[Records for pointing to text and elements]
■ ■ ■ ■ ■ ■ ■
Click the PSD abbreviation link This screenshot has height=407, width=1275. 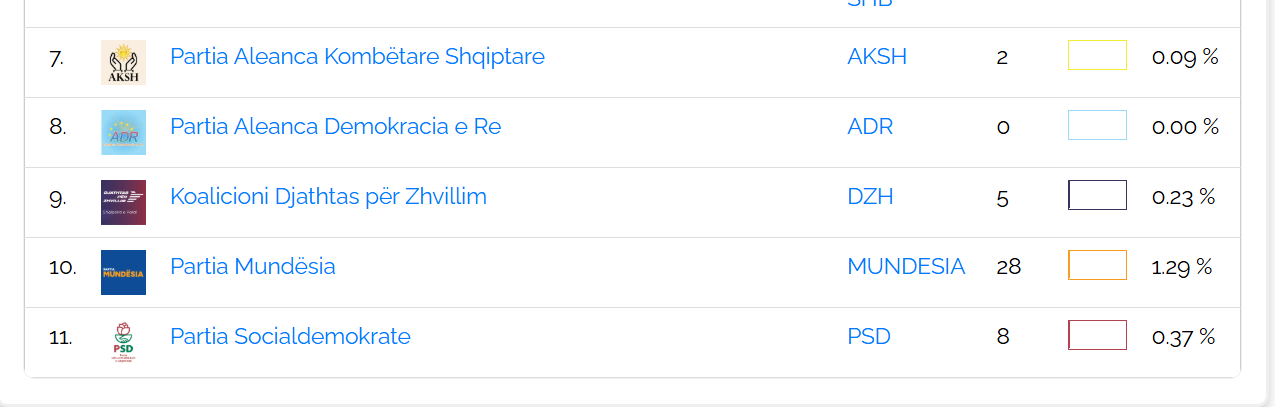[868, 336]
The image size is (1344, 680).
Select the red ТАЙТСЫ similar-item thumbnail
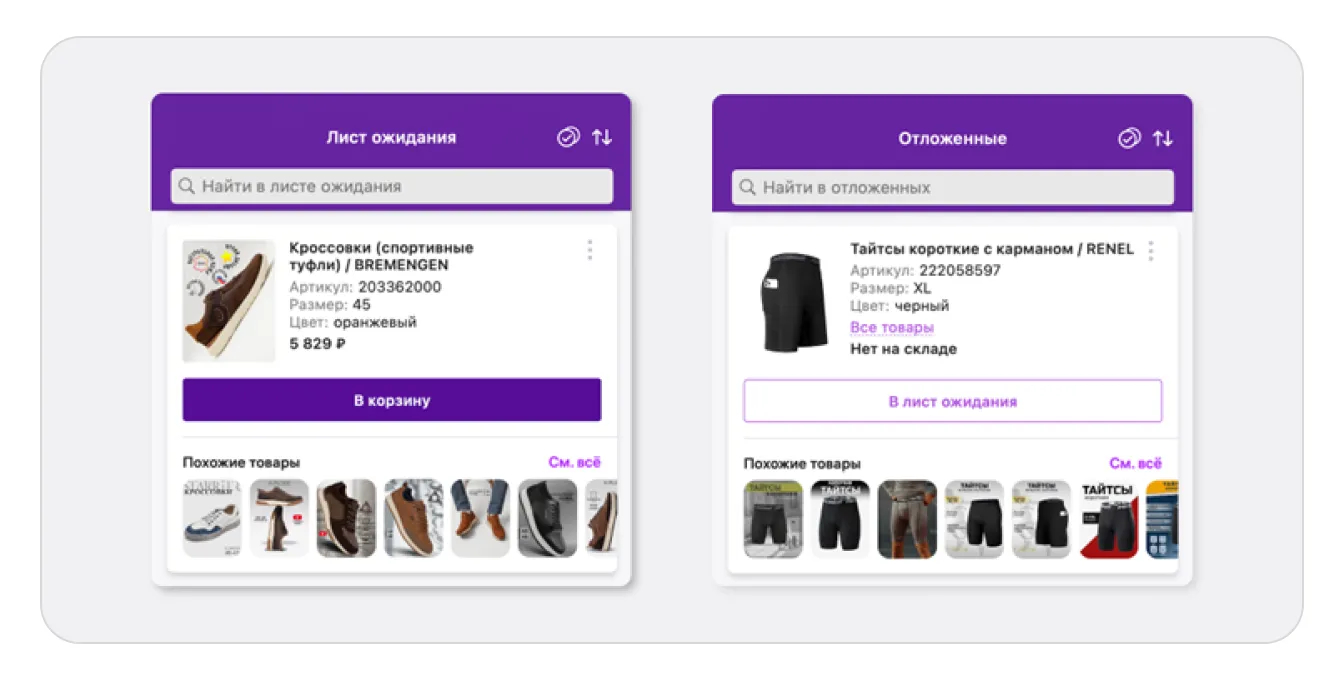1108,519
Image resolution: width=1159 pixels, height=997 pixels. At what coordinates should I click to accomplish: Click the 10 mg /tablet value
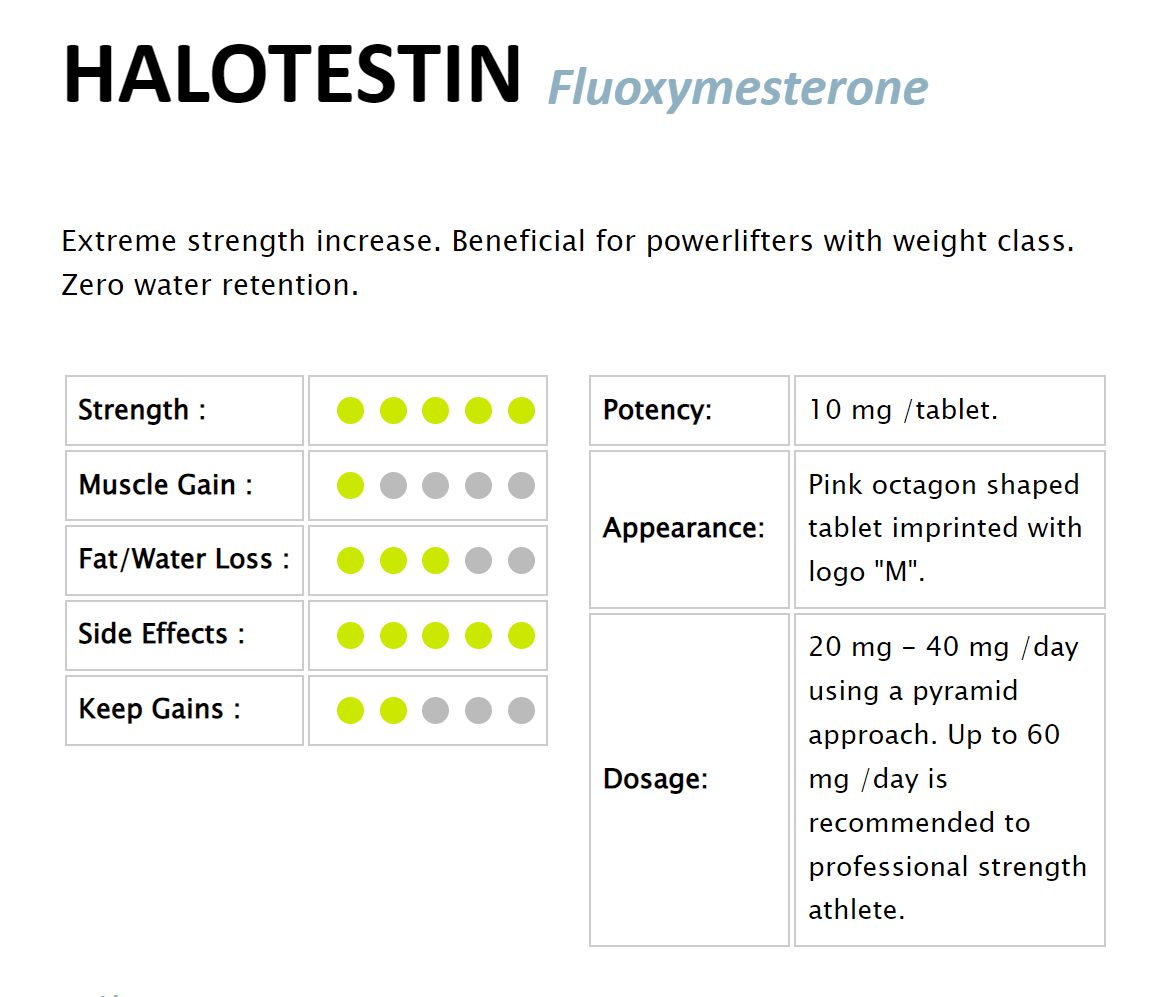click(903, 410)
■ ■ ■ ■ ■ ■ ■
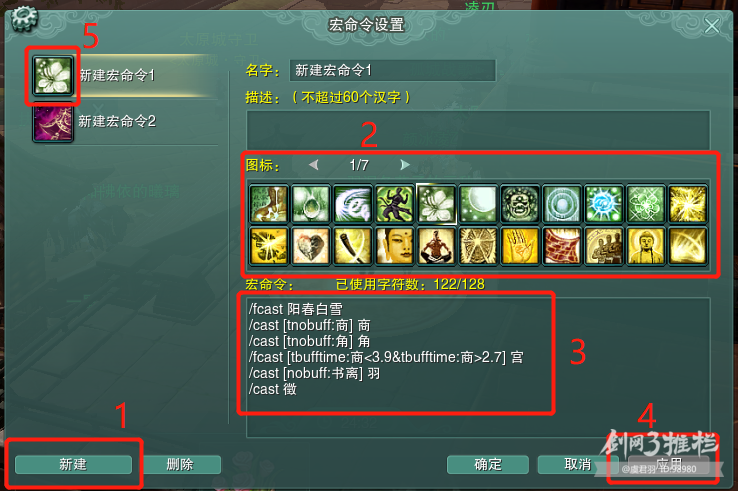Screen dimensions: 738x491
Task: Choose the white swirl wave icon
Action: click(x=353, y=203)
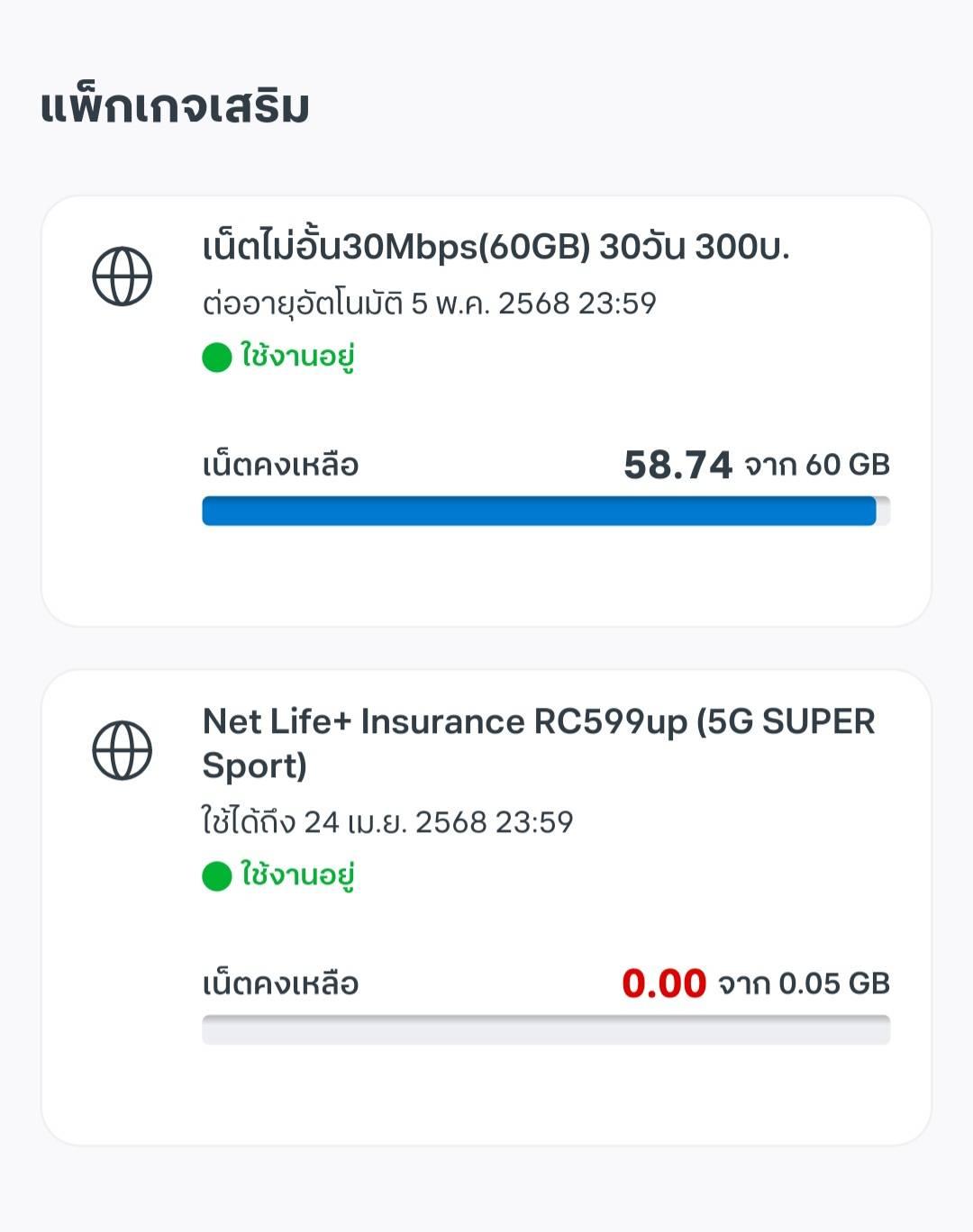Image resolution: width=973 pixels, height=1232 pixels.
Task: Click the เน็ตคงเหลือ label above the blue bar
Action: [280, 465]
■ ■ ■ ■ ■ ■ ■
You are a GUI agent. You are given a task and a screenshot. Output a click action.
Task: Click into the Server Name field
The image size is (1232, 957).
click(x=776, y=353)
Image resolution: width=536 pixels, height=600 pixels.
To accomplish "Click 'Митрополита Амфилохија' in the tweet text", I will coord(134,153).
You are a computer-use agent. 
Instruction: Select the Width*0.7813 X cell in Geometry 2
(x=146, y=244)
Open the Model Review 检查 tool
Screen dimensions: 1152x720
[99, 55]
■ ■ ■ ■ ■ ■ ■
Task requirements: Copy the records word for word, starting with the line containing "Image resolution: width=1159" and ending with the line containing "click(903, 410)". Include both of those lines, and leave out the pictures.

Expected answer:
Image resolution: width=1159 pixels, height=997 pixels. At what coordinates should I click to accomplish: Click the 10 mg /tablet value
click(903, 410)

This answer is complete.